Figure 2. Nuclear movements and association with nuclear compartments.
Gene organisation within the nucleus is not random. Active transcription units tend to loop out from their chromosome territory (left panel) to be recruited to or excluded from constitutive nuclear compartments (examples of nuclear compartments on middle panel; example of gene recruitment to transcription factories on the right panel). These nuclear movements are thought to exert a crucial function in epigenetic regulation of gene expression.
We are also interested in the relationship between the initial lineage commitments and changes in X-inactivation states, i.e. how the different forms of X-inactivation (imprinted, random and Xp reactivation) are established at the morula-blastocyst transition; what are the molecular triggers ensuring these changes? For these studies we make use of mouse models available in the laboratory and of genetically engineered cell lines where lineage commitment is controlled.
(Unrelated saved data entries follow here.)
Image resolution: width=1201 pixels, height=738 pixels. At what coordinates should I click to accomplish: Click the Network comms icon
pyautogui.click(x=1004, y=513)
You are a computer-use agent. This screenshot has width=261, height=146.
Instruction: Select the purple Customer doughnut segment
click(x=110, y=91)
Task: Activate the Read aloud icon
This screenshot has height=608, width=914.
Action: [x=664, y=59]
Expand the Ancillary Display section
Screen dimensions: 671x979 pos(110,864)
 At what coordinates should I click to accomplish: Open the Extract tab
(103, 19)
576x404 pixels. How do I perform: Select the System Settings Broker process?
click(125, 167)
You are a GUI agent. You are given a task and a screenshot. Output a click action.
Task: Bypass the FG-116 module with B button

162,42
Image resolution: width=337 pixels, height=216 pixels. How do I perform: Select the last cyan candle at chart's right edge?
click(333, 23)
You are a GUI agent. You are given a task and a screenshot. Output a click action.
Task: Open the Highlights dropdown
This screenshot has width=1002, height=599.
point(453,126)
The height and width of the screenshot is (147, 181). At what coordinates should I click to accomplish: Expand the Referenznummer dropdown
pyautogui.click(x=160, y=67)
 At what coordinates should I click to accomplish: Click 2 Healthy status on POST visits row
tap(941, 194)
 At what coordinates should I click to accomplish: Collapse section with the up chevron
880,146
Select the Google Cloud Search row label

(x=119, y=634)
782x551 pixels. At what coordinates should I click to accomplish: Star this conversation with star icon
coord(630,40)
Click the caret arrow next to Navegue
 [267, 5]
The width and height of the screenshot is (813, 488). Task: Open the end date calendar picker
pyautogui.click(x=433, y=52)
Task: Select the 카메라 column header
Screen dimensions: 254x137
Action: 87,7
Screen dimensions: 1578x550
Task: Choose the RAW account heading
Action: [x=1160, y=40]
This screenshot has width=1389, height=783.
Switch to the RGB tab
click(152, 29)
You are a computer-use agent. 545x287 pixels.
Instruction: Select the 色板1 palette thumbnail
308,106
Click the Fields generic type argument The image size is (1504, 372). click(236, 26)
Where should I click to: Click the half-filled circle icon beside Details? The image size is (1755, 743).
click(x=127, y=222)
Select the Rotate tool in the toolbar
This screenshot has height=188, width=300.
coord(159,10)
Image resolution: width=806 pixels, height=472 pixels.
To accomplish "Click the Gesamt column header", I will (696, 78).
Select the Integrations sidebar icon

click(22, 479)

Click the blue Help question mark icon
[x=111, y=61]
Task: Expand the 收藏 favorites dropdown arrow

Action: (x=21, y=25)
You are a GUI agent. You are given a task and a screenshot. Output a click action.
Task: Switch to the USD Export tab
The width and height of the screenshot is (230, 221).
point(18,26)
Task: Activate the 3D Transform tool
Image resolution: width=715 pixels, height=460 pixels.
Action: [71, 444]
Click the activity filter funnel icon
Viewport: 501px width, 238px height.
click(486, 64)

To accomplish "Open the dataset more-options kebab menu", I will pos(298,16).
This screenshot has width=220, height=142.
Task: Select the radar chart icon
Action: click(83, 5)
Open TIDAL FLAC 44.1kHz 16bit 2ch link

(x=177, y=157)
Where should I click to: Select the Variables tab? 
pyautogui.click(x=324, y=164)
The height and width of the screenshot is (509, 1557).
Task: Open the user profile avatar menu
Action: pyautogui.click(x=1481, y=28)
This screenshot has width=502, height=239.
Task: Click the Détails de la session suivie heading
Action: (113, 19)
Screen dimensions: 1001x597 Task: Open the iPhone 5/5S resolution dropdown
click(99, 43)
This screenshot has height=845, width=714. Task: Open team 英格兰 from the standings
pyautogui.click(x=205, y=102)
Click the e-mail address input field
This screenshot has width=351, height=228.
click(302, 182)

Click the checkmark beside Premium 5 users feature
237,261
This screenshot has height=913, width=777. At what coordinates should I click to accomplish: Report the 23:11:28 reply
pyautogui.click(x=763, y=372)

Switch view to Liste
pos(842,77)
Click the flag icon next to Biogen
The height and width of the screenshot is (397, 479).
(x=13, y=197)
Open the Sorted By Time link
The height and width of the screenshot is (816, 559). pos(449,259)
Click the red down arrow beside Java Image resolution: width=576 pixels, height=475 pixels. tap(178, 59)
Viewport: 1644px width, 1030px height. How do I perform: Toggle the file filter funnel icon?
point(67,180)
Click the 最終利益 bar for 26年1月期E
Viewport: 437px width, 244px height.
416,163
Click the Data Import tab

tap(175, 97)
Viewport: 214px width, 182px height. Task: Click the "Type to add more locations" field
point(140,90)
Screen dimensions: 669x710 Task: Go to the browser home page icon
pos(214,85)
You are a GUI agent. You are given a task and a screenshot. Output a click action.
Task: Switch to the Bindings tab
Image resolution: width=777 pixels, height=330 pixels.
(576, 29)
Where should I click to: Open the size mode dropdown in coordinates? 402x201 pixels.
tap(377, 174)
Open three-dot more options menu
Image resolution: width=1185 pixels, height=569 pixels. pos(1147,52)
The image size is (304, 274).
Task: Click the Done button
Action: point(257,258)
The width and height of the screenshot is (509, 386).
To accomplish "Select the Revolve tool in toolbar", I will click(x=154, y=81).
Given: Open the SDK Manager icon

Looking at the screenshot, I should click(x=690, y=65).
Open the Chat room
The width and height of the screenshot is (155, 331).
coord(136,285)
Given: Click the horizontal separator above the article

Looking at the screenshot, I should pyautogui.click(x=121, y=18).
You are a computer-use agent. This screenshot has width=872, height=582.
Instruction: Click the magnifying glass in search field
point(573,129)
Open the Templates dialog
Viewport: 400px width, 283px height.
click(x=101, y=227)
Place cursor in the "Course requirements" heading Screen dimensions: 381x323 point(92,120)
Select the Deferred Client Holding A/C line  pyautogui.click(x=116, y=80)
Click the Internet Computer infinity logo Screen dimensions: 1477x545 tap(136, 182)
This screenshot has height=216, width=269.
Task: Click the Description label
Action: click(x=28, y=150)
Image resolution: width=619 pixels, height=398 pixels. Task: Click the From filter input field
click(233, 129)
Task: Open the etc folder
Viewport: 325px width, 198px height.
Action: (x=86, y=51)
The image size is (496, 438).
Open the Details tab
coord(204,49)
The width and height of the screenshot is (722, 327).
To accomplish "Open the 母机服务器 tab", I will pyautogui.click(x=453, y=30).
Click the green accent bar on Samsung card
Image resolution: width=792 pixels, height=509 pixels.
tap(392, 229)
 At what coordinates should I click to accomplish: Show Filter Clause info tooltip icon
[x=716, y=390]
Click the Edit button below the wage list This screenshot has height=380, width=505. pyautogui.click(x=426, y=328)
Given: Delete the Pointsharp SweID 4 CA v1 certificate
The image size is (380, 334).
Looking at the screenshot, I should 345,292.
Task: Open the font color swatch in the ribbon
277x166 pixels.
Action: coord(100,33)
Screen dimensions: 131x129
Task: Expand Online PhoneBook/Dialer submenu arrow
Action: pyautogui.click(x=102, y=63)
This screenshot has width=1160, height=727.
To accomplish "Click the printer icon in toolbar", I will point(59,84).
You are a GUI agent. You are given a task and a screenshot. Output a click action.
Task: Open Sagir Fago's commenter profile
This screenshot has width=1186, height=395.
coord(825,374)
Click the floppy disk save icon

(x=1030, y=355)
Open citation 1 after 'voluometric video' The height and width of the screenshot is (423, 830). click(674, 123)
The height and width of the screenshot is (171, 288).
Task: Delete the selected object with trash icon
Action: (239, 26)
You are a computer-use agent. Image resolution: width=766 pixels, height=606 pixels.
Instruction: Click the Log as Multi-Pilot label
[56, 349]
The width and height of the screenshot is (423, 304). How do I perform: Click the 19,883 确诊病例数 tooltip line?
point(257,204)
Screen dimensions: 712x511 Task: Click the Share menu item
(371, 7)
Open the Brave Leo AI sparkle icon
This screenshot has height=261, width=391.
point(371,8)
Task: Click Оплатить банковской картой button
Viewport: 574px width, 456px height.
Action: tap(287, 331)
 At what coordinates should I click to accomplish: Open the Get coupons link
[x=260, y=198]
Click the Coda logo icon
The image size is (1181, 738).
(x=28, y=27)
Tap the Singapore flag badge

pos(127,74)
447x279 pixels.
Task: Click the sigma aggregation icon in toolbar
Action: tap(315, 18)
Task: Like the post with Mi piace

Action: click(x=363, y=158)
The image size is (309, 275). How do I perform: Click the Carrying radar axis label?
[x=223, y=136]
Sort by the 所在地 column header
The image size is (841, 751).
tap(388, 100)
Figure 3. Relationship between lineage commitment and X-inactivation.
The left panel shows that X-inactivation (identified by the presence of a Xist domain) is induced only in cells which have lost the pluripotency marker Nanog (Navarro et al., 2008). Trophectoderm cells can be obtained by inducible overexpression of Cdx2 in ES cells (Niwa et al., 2005) (middle panel). In order to monitor X-inactivation in vivo in each cell layer, we use an Xp-linked GFP transgene (Hadjantonakis et al., 1998).